Personal information
- Born: 13 September 1931
- Died: 11 November 1986 (aged 55)
- Original team: Merbein
- Height: 185 cm (6 ft 1 in)
- Weight: 81 kg (179 lb)

Playing career^{1}
- Years: Club / Games (Goals)
- 1953–1958: South Melbourne / 86 (81)
- ^{1} Playing statistics correct to the end of 1958.

= Don Keyter =

Australian rules footballer

Don Keyter (13 September 1931 – 11 November 1986) was an Australian rules footballer who played with South Melbourne in the Victorian Football League (VFL).

==Career==
===South Melbourne===
Keyter, a ruckman and centre half-forward from Merbein, played 86 league games for South Melbourne, from 1953 to 1958.
He was a Victoria "B" interstate representative in 1957, against Tasmania.

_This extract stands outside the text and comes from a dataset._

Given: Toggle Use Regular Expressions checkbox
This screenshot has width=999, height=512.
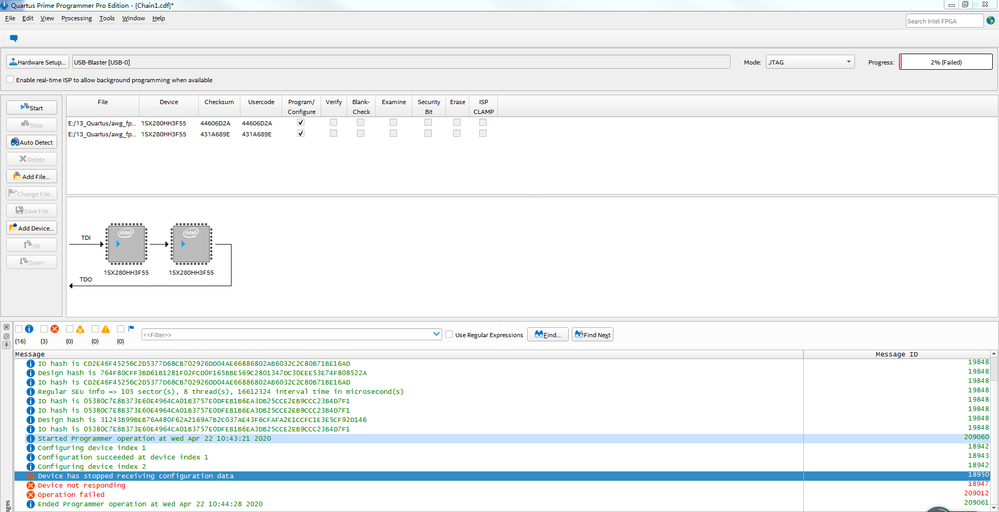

Also that year, he kicked a goal to give South Melbourne a four-point win over then reigning premiers Melbourne at Lake Oval in round 17. His snap shot, from 30 yards out in the pocket, went through for a goal as the siren went.

===Coaching===
In 1959 and 1960, Keyter was captain-coach of New South Wales club Griffith in the South West Football League (New South Wales), then coached in the Wimmera Football League. He joined Latrobe Valley Football League side Moe, as coach, for the 1963 season and performed well enough on the field to gain the most votes in the 1963 Trood Award & Rodda Medal count, for which he was ineligible due to suspension. After another season coaching Moe in 1964, Keyter was put in charge of East Hawthorn in the Metropolitan Football League in 1965 and they won three consecutive premierships in 1965, 1966 and 1967. He then went on to coach Rochester in 1968.